一种小鼠阴道上皮细胞体外培养方法

摘要

本发明涉及一种小鼠阴道上皮细胞体外培养方法，属于细胞培养技术领域。本发明将小鼠离体的阴道组织剪成1cm×0.5cm大小后进行清洗，然后用Dispase Ⅱ过夜培养，再将过夜培养的阴道组织进行分离，弃固有层组织，上皮层组织与0.25%胰酶-0.02%EDTA混合后进行消化，最后采用含10%胎牛血清的DMEM/F12终止消化，得到的细胞悬液经过滤、离心后，依次采用PBS、EPILIFE重悬，然后置于37℃、5%CO₂培养箱培养，2天后首次换液，以后每两天换液1次。

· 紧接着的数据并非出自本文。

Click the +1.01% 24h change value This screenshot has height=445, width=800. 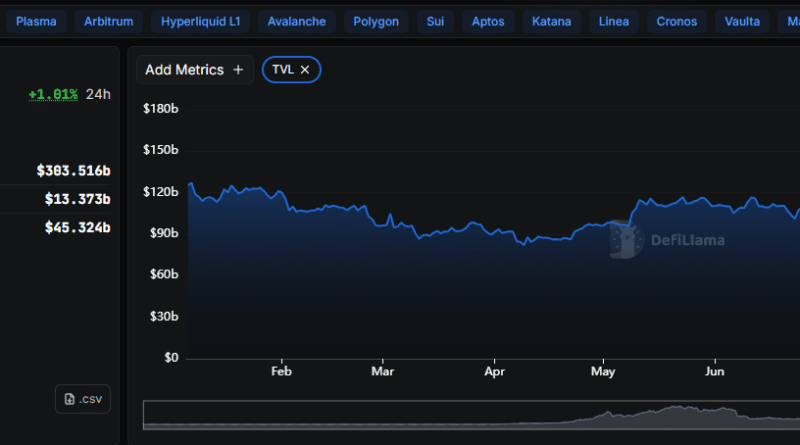(53, 95)
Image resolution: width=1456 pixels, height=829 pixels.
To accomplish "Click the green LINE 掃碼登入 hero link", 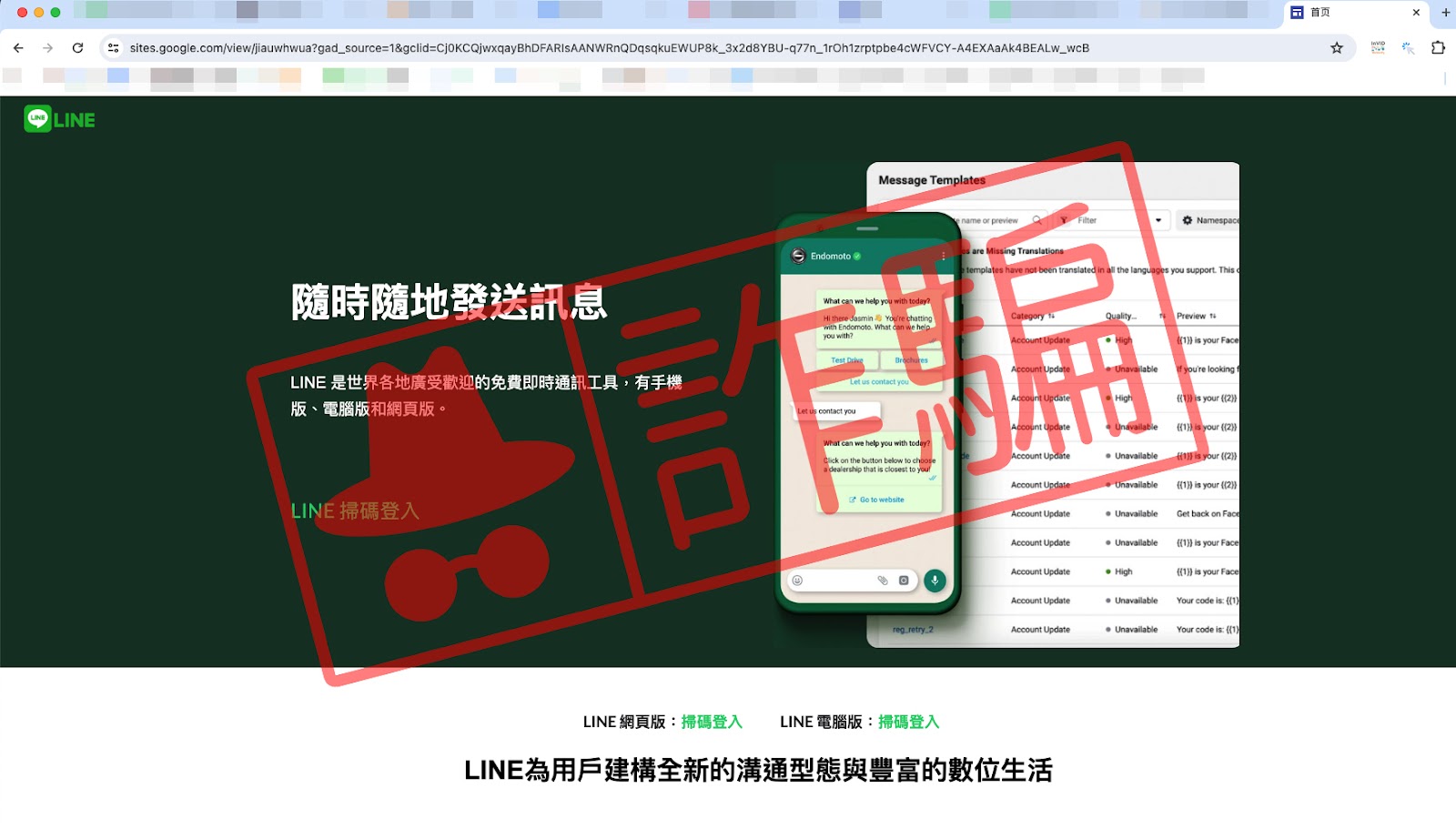I will coord(355,511).
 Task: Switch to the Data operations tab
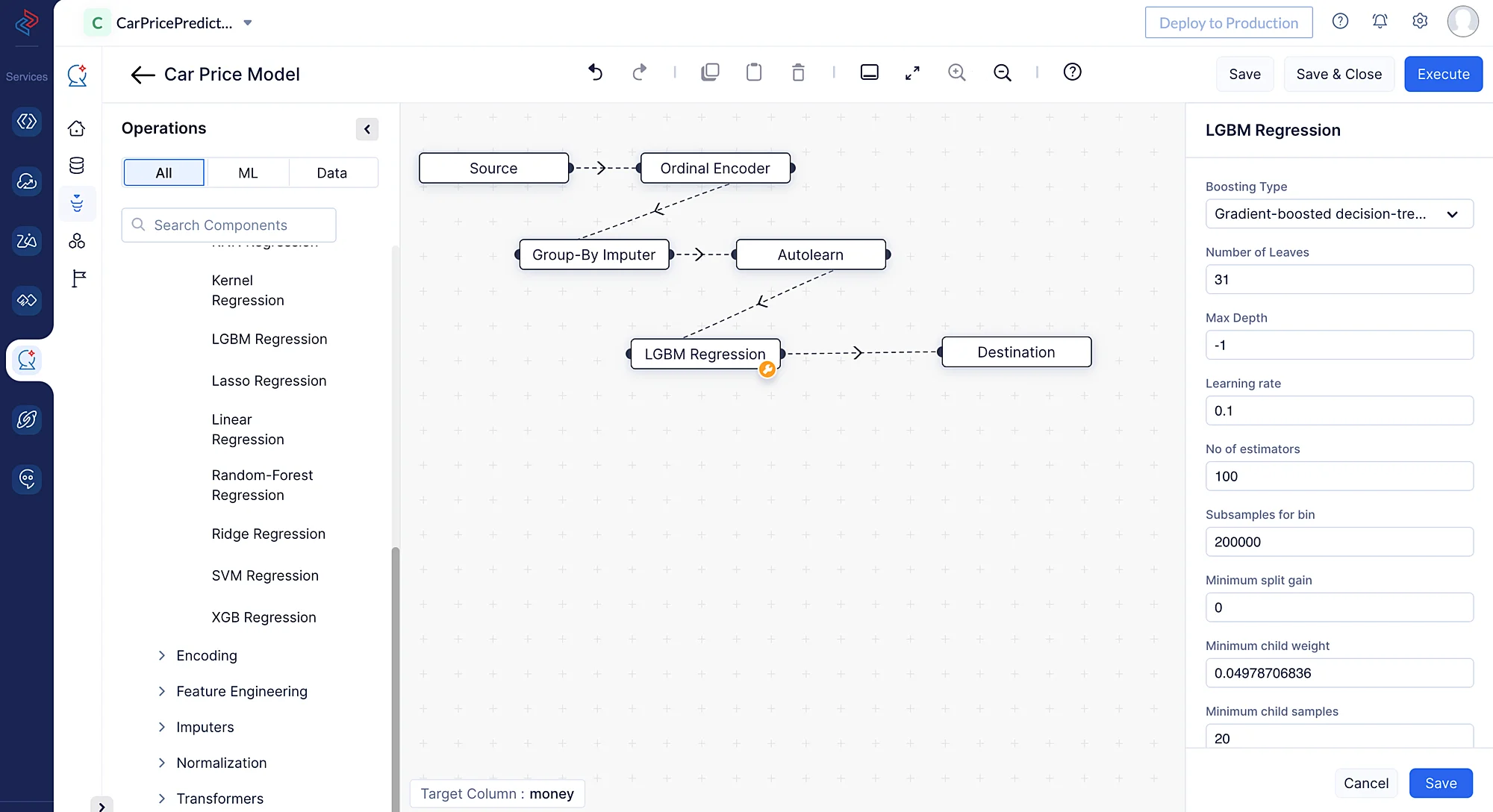332,172
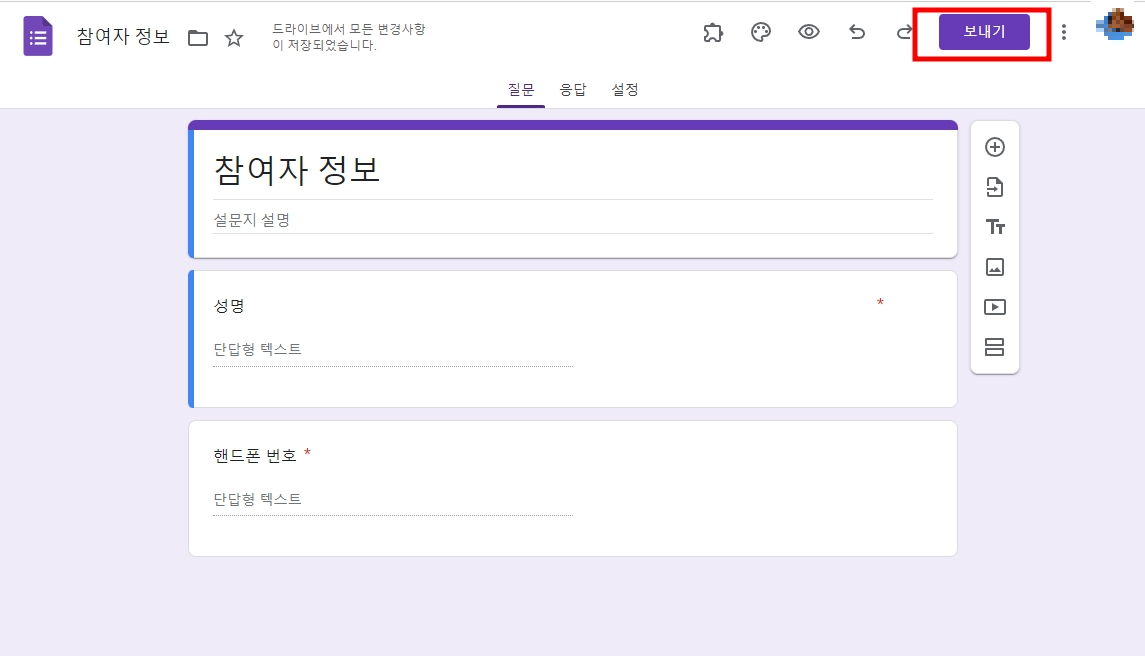Add a new question with the plus icon
This screenshot has height=656, width=1145.
pos(995,146)
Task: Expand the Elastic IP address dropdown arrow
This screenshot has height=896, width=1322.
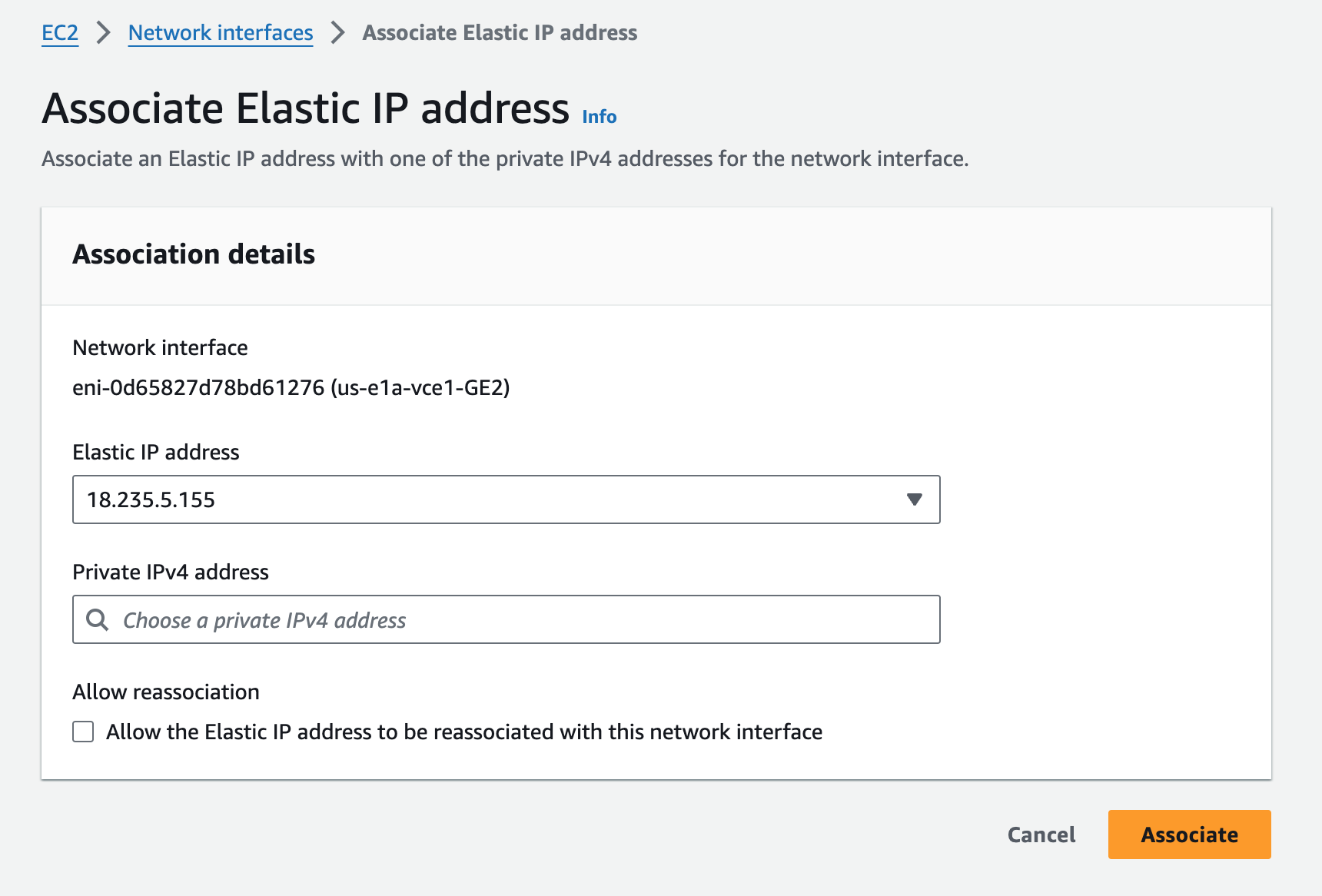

该方法不仅操作方便，而且获取的细胞数量大，纯度高，活力多，且能稳定的传代4-5代，能对阴道上皮的生理、病理变化，癌变过程及组织工程化阴道的构建提供种子细胞。

主权项

一种小鼠阴道上皮细胞体外培养方法，其特征在于，包括如下步骤：步骤（1），取小鼠离体的阴道组织，将其剪成（0.9‑1.1）cm×（0.4‑0.6）cm大小，然后用4℃含双抗的PBS作为清洗液进行清洗，清洗至清洗液澄清后，将阴道组织与2U/ml的中性蛋白酶Ⅱ型按照1:1.9‑2.1的体积比混合，4℃冰箱过夜；步骤（2），将经步骤（1）过夜培养的阴道组织进行分离，分离出上皮层组织和固有层组织，弃固有层组织，然后将上皮层组织与0.25%胰酶‑0.02%EDTA按照1:1.9‑2.1的体积比混合，于37℃消化阴道上皮层组织9.5‑10.5min，然后用无菌枪头吹打上皮层至消化的阴道上皮层组织细胞吹散，再于37℃消化阴道上皮组织9.5‑10.5min后，再次无菌枪头吹打上皮层至消化的阴道上皮层组织细胞吹散后，加入与0.25%胰酶‑0.02%EDTA同体积的含10%胎牛血清的DMEM/F12终止消化，得到细胞悬液；步骤（3），将步骤（2）得到的细胞悬液通过200目尼龙滤膜过滤，取滤液，然后将滤液离心，弃上清，然后再加入是步骤（1）0.25%胰酶‑0.02%EDTA体积的1‑1.5倍的PBS 重悬细胞，再次离心，弃上清，加入EPILIFE重悬，使细胞密度达到1*10⁵‑1*10⁶个/ml，放于培养瓶内，然后置于37℃、5%CO₂培养箱培养，第2天后首次换液，换液时，用无菌枪头弃去旧培养基，加入是步骤（1）0.25%胰酶‑0.02%EDTA体积的1‑2倍的PBS以洗去漂浮的细胞和残留的旧培养基，弃去PBS后，再加入是步骤（1）0.25%胰酶‑0.02%EDTA体积的6‑7倍的新的EPILIFE，继续放入37℃、5%CO₂的CO₂培养箱培养，以后每两天换液1次；到第7‑9天细胞的融合度达到80%‑90%，就可传代。